- _GOAL OF THE EXERCISE_: Every line below from the one containing "1430x840 pixels. At" through the one containing "Reload the page" must be transcribed exactly. Omit all lines outside that stretch.

- _INPUT DATA_:
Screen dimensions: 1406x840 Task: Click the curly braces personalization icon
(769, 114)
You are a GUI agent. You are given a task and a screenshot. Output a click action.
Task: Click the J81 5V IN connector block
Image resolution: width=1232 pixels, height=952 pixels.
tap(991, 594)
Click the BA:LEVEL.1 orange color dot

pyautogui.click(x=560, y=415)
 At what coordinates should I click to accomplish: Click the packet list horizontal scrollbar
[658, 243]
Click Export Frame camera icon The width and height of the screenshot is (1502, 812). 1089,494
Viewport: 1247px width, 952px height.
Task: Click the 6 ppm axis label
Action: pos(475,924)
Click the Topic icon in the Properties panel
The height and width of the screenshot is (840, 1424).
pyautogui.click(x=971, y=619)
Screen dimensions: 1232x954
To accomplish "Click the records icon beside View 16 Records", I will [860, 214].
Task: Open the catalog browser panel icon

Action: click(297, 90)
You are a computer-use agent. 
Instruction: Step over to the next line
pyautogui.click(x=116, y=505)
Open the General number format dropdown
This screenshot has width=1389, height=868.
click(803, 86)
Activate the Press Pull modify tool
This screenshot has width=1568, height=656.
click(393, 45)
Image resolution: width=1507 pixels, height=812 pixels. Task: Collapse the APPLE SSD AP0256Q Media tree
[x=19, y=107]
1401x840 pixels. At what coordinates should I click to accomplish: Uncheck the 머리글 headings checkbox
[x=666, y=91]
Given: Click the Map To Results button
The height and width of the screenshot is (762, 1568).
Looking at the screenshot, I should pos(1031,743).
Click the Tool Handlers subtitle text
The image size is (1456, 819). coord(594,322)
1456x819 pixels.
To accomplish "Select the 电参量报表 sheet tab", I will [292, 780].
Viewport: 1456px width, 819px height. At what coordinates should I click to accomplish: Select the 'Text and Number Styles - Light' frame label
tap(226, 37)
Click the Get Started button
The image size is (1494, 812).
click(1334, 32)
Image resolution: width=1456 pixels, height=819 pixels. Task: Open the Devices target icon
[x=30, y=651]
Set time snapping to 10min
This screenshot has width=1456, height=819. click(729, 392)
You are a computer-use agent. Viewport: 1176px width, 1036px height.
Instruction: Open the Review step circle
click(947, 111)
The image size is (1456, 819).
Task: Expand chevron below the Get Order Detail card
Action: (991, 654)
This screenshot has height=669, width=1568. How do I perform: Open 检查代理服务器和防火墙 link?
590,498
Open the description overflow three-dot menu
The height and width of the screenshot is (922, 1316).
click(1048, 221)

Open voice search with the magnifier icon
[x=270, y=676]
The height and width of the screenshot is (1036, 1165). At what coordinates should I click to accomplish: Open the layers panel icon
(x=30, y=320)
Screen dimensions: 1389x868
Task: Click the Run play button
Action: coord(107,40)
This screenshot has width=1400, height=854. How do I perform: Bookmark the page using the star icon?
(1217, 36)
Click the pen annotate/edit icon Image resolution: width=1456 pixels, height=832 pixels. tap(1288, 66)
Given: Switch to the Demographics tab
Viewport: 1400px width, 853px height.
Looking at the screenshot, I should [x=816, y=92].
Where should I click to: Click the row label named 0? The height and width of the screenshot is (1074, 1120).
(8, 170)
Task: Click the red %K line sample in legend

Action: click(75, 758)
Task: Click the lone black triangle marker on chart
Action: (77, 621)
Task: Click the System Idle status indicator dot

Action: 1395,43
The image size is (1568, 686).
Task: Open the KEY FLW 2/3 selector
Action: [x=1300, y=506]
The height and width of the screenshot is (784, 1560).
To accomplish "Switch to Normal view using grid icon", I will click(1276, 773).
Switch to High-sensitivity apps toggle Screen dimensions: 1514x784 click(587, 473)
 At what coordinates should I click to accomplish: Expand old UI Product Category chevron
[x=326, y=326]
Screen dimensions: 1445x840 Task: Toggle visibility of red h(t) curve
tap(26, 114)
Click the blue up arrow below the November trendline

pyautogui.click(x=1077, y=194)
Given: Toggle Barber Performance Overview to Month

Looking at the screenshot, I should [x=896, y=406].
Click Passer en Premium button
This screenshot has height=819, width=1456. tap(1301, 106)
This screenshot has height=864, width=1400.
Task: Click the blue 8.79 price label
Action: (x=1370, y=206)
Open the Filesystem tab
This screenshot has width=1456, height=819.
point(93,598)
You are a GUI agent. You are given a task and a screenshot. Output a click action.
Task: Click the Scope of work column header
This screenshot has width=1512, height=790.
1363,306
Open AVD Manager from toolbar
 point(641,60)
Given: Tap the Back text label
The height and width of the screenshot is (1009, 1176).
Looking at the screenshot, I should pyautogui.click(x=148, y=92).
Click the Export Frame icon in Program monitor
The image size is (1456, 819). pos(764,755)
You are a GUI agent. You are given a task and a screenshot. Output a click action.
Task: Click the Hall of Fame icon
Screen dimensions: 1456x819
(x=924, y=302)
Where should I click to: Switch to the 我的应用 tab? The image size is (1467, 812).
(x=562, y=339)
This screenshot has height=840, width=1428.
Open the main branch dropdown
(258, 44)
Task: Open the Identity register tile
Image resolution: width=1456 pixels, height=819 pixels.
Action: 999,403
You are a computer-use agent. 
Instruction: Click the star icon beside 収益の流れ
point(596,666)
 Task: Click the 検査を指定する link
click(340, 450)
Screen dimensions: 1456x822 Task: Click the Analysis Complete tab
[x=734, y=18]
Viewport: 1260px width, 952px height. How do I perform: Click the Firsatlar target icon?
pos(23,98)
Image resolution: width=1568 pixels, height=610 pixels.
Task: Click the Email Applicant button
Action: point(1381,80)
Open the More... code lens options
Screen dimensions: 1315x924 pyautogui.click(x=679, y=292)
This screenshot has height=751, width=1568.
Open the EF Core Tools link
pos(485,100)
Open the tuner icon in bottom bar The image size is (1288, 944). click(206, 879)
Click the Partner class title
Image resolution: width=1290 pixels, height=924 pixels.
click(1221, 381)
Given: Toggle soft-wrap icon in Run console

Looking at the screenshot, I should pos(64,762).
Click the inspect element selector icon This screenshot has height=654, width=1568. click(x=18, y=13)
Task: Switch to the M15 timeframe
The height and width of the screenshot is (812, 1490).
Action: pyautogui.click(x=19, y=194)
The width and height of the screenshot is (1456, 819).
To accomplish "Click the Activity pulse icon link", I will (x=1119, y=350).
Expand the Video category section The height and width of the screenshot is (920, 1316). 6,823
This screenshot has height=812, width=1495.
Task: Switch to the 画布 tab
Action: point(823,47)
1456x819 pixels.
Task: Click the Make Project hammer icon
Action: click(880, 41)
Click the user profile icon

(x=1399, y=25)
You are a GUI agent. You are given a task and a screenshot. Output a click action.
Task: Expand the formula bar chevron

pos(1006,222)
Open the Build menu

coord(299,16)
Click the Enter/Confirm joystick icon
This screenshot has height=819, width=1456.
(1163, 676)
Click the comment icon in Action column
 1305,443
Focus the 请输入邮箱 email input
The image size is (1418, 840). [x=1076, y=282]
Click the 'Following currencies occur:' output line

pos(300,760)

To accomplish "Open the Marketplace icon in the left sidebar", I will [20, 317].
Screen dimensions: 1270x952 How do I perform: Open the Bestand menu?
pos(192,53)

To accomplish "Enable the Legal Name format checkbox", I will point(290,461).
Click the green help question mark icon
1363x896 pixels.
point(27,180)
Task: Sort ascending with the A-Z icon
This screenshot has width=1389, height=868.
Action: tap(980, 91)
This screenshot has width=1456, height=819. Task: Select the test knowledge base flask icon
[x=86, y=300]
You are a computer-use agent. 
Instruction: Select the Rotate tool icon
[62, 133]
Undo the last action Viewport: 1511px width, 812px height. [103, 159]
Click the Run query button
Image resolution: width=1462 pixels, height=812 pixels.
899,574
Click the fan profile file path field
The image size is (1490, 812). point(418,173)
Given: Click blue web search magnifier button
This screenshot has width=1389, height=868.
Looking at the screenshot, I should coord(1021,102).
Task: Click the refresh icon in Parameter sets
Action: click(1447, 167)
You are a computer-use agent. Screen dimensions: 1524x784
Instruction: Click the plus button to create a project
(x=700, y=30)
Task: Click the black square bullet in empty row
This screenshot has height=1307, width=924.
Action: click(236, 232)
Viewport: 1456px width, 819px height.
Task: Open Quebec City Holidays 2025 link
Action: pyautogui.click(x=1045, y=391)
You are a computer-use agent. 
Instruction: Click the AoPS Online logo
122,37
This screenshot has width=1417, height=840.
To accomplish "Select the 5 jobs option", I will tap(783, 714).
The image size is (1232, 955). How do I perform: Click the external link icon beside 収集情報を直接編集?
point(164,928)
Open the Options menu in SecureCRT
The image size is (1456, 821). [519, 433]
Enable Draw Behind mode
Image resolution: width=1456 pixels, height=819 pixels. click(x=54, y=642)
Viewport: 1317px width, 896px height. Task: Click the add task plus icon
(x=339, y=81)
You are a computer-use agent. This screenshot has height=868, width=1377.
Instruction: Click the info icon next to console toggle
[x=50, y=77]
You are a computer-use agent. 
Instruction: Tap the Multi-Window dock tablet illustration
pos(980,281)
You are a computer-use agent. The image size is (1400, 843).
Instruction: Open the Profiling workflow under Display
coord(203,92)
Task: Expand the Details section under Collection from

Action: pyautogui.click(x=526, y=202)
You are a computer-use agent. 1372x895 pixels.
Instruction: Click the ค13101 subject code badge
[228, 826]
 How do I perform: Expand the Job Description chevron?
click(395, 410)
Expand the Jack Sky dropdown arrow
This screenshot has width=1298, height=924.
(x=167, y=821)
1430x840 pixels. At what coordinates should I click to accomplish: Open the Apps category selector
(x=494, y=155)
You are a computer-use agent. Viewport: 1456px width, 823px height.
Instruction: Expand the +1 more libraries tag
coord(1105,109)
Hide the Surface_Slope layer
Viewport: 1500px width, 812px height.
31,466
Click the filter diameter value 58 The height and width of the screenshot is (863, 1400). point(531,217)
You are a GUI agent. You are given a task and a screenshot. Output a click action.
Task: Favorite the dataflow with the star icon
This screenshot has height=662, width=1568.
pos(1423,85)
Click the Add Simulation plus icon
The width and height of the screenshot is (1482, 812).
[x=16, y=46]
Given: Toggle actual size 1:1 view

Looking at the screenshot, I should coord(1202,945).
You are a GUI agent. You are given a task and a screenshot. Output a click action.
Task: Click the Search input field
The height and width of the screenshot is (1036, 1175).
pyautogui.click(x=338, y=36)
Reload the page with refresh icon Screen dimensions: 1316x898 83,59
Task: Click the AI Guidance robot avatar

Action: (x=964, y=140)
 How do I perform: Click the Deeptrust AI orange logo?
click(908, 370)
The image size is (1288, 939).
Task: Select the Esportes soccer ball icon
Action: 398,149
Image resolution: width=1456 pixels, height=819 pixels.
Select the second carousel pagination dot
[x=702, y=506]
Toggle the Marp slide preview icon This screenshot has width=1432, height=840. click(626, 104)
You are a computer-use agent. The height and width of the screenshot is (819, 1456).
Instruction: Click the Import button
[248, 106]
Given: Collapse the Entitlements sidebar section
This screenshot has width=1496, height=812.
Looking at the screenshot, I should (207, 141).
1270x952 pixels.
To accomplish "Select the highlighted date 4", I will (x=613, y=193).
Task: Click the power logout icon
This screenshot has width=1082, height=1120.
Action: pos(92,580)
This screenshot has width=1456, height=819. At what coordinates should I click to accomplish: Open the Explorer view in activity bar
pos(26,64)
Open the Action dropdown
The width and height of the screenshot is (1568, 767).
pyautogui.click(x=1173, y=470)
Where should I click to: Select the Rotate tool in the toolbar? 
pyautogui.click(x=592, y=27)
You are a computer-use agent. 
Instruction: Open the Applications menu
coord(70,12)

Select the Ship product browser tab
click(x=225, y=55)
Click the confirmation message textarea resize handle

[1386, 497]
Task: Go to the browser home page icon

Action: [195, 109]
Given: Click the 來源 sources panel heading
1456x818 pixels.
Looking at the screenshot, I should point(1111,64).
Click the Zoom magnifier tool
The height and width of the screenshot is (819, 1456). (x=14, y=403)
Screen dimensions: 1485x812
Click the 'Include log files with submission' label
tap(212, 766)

- _EXERCISE OUTPUT_:
1430x840 pixels. At what coordinates should I click to accomplish: Open the Apps category selector
(x=494, y=155)
You are a computer-use agent. Viewport: 1456px width, 823px height.
Instruction: Expand the +1 more libraries tag
coord(1105,109)
Hide the Surface_Slope layer
Viewport: 1500px width, 812px height.
31,466
Click the filter diameter value 58 The height and width of the screenshot is (863, 1400). point(531,217)
You are a GUI agent. You are given a task and a screenshot. Output a click action.
Task: Favorite the dataflow with the star icon
This screenshot has height=662, width=1568.
pos(1423,85)
Click the Add Simulation plus icon
The width and height of the screenshot is (1482, 812).
[x=16, y=46]
Given: Toggle actual size 1:1 view

Looking at the screenshot, I should coord(1202,945).
You are a GUI agent. You are given a task and a screenshot. Output a click action.
Task: Click the Search input field
The height and width of the screenshot is (1036, 1175).
pyautogui.click(x=338, y=36)
Reload the page with refresh icon Screen dimensions: 1316x898 83,59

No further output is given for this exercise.